# Task brief
Wherever "computer" appears in a line of the listing, that line should be returned.

# Extracted information

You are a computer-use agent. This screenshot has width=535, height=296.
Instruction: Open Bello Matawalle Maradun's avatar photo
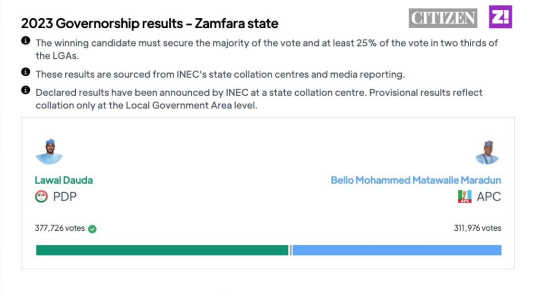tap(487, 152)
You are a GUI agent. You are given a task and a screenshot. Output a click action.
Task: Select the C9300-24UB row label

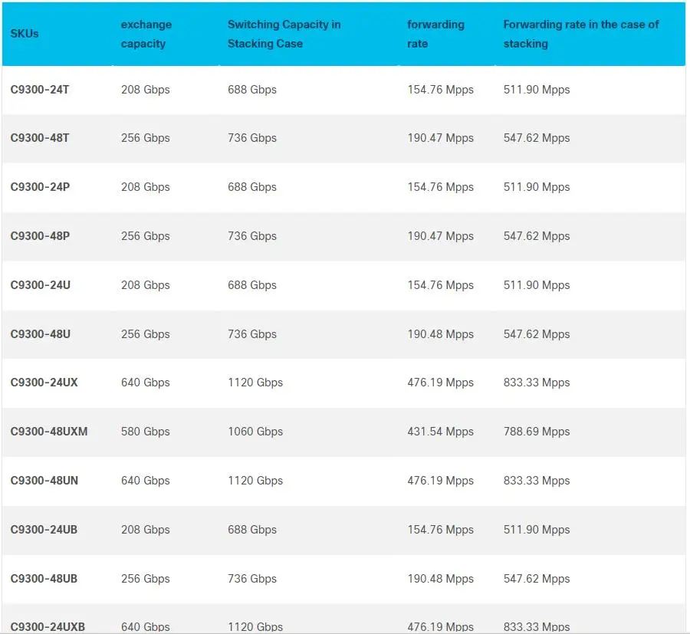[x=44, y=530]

--

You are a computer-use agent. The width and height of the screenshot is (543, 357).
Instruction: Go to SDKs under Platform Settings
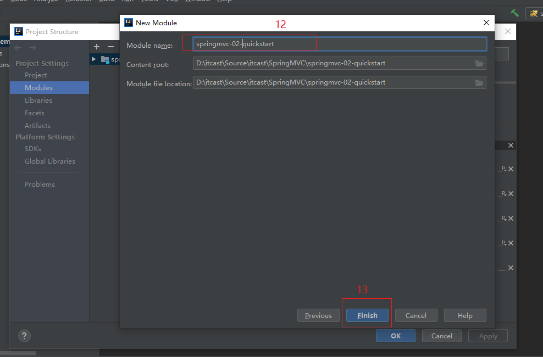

# Expected output
You are a computer-use agent. This screenshot has width=535, height=296.
You are a computer-use agent. The width and height of the screenshot is (543, 357).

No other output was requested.